Big payday for ex-college sports stars?
on Oct 2, 2014 at 6:40 am
Two significant First Amendment cases that have been awaiting the Supreme Court’s reaction for a year are on the way to being settled, with the real prospect that former stars in big-time college football and basketball will get a share of a $60 million fund. Of that, $40 million would be put up by the maker of video games about college sports, and $20 million by the National Collegiate Athletic Association — the group that makes policy for competition in collegiate athletics.
The proposed settlements, which will be circulated among collegians who previously played in the NCAA’s Division I (its “major league” for football and basketball competition), are due for a federal district court hearing next May on whether the deal is a fair one. In the meantime, the two sides agreed to end attempts (see here and here) to get the Supreme Court to rule on a claimed clash between the First Amendment and the right under state law giving people of some renown a legal right to exploit financially their own fame (the so-called “right of publicity”).
The NCAA and Electronic Arts Inc. — a video-game developer that has gained its own fame with games under the label “EA Sports” — have been in a running, years-long legal battle with former Division I athletes who gained fame for their playing feats. At issue were television broadcasts of the games in which the athletes had played, and video games using near-lifelike “avatars” of the collegians, with their feats open to manipulation by the players. The NCAA made deals for the broadcasts and the development of the video games.
The settlements that have won a California judge’s preliminary approval involve the class-action lawsuits against the NCAA and Electronic Arts over the video games.
The legal battle is not over yet, at least for the NCAA, because an ongoing lawsuit, now developing in the U.S. Court of Appeals for the Ninth Circuit, grows out of the athletes’ claim that the NCAA violated federal antitrust law by stifling competition for publicity about the stars’ performances on gridirons and basketball arenas.
The same judge who gave at least initial approval in early September to the settlement of the video games had ruled last August that the NCAA had violated antitrust law, and now must put together a fund that would give the athletes covered by the ruling $5,000 for each year they were featured in televised broadcasts of their games.
It has been estimated that the antitrust case could lead to payments totaling $300 million over a four-year period. That would be five times the size of the funds that would be provided to settle the two videogames cases against Electronic Arts. Those are cases about the “right of publicity.” Earlier, Electronic Arts faced an antitrust claim, like that against the NCAA, but that was settled earlier, and the antitrust case moves ahead in the Ninth Circuit only against the NCAA.
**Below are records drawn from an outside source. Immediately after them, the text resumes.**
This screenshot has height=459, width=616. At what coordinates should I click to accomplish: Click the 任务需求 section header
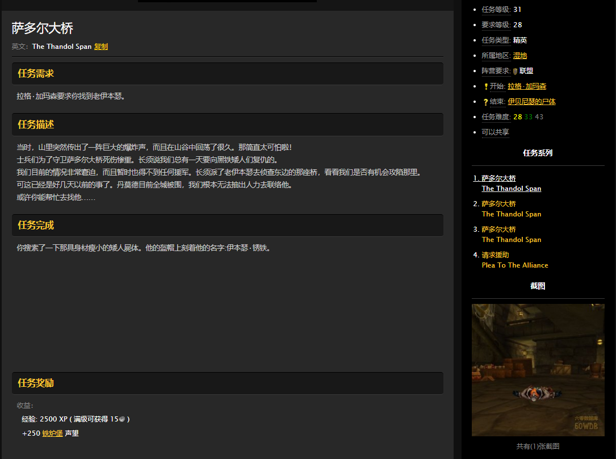click(x=36, y=73)
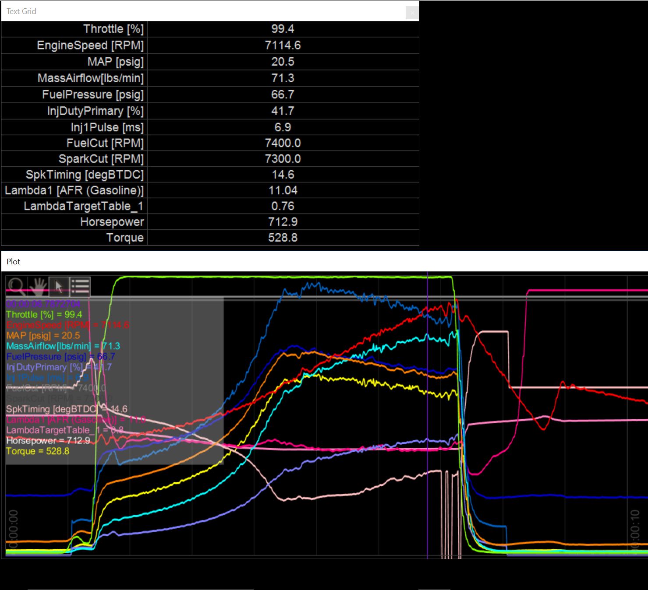Click the Torque legend entry in plot
This screenshot has height=590, width=648.
coord(38,451)
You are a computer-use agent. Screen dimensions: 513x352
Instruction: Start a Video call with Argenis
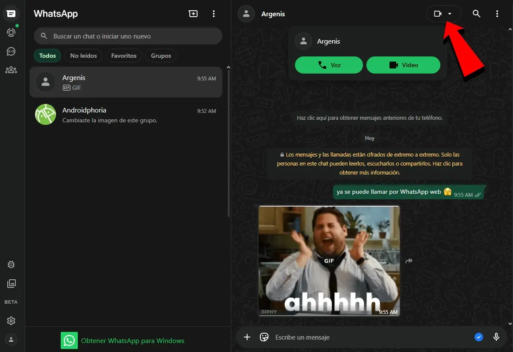click(403, 65)
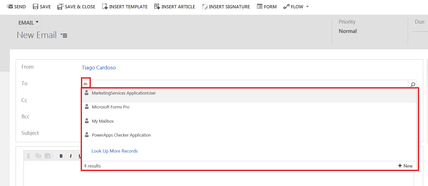Open the Form command
The height and width of the screenshot is (186, 428).
point(267,7)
Meanwhile, at the National Labor Relations Board, the NCAA is fighting against a lower-ranking board official’s ruling that collegiate athletes are legally entitled to be treated as employees of their institutions, and thus are entitled to form and join labor unions to bargain over pay and working conditions. That dispute focuses on the meaning of federal labor law.
The two cases that were filed at the Supreme Court a year ago by Electronic Arts have been idling away for months on the Court’s docket, with the former athletes getting repeated extensions of time to respond. The issue in both cases — one from the Ninth Circuit, and one from the U.S. Court of Appeals for the Third Circuit — raised the same constitutional question: does the First Amendment right to free speech give video-game developers a right to create visual and sound games, and does that right provide a defense to a lawsuit claiming a violation of the “right of publicity”? Both circuits rejected that defense.
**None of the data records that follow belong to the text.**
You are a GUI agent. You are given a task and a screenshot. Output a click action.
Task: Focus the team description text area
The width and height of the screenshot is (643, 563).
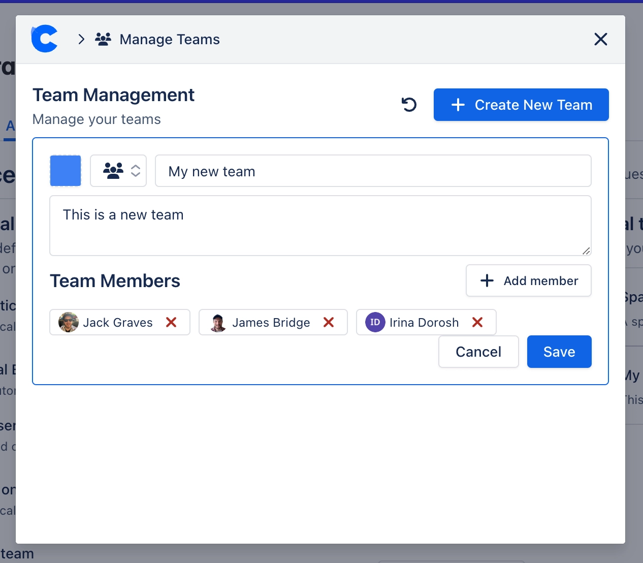[320, 226]
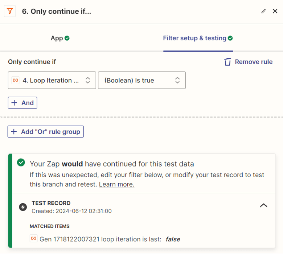Click the pencil icon to rename step
The height and width of the screenshot is (254, 283).
click(263, 11)
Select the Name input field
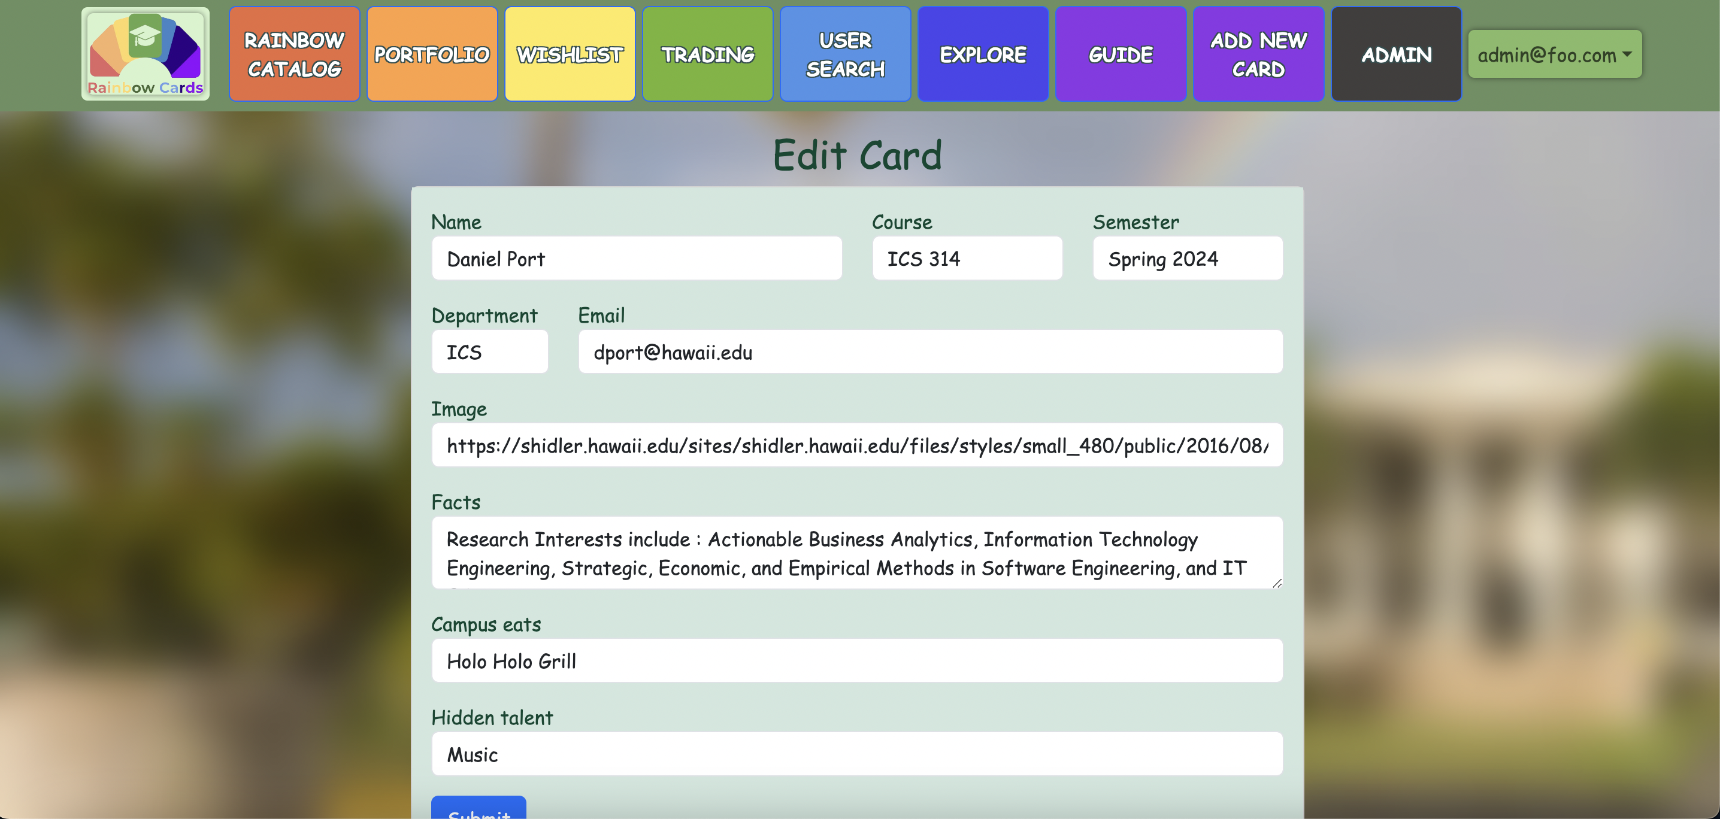This screenshot has height=819, width=1720. point(637,258)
The “right of publicity” — a creature only of state law — dates back to the early 1950s. It got a major boost from the Supreme Court in 1977, when the Justices ruled that a television news organization had covered too much of the daredevil act of a “human cannonball.” That case was Zacchini v. Scripps-Howard Broadcasting, involving an act performed at fairs and carnivals.
However, that ruling did not draw a precise line to define where First Amendment rights end and a “right of publicity” begins, and the two petitions to the Supreme Court argued that lower courts have been developing conflicting constitutional and legal tests to apply to such lawsuits. Electronic Arts, in a petition from each of the two circuits’ rulings against it, asked the Supreme Court to clarify the issue.
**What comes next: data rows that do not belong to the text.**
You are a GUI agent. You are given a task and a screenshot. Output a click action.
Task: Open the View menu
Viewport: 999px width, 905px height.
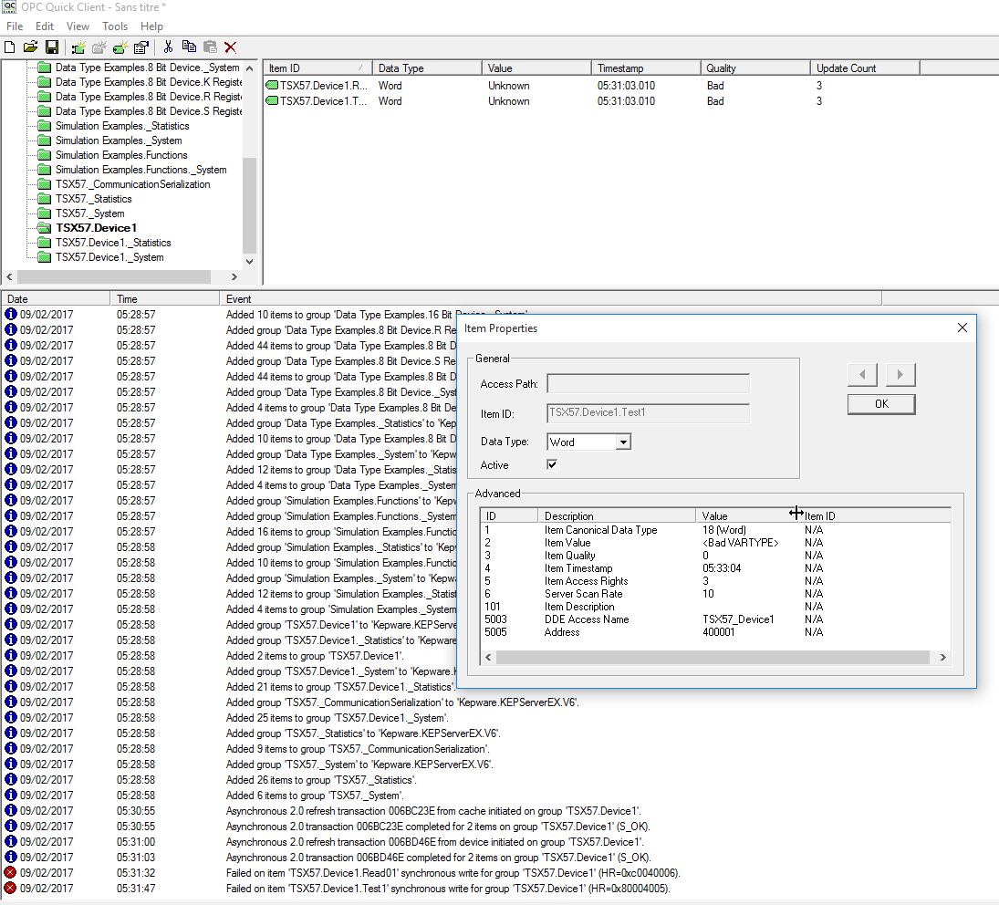coord(78,26)
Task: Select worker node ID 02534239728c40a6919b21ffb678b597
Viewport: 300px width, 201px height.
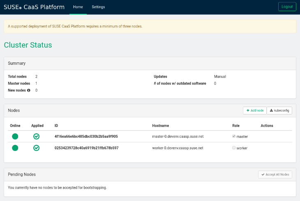Action: [86, 148]
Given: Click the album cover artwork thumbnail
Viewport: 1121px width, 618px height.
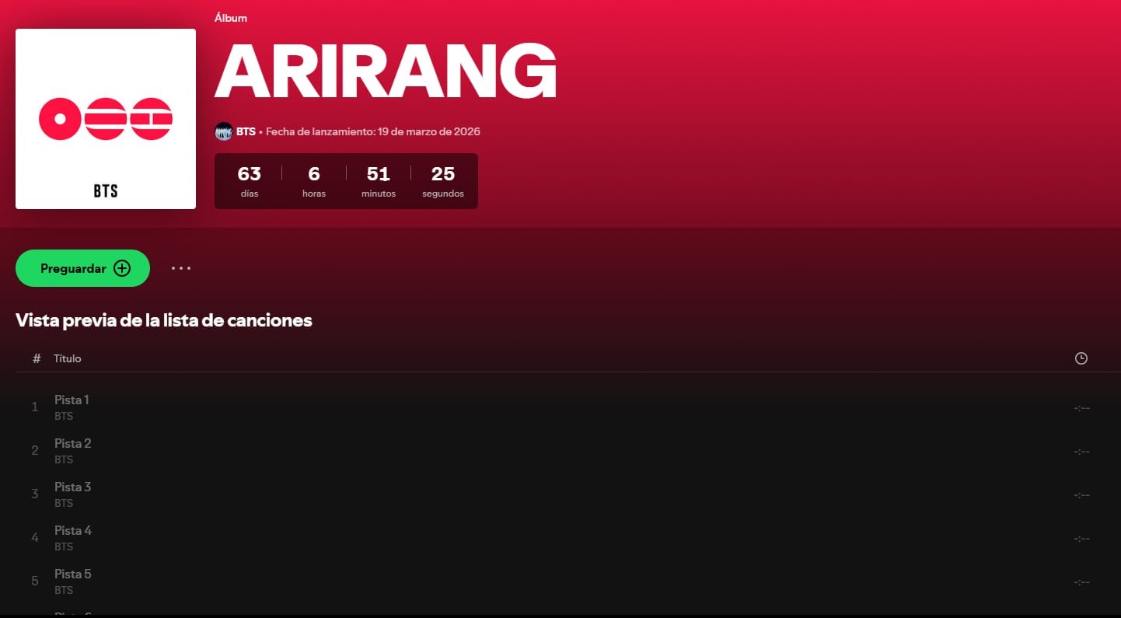Looking at the screenshot, I should click(105, 118).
Such “rights of publicity” lawsuits have spread rapidly, the petitions said, reaching filmmakers, makers of documentaries, authors, musicians, and others “whose expression includes the depiction of a real person.” The threat to free expression, the petitions contended, has only grown with the development of digital modes of creating real-life images — as in video games.
Because the athletes’ lawyers had not yet filed opposing briefs, they had not put before the Court their responses to the Electronic Arts arguments.
While the cases were awaiting the athletes’ responses, settlement negotiations apparently were going on between the two sides. The Court was notified of the progress toward a settlement on September 10. Then, last week, the two sides agreed as part of their deal that Electronic Arts would drop both of its petitions. When that situation develops, the Court automatically dismisses the case, as it did on Tuesday for both petitions, according to the Court’s docket.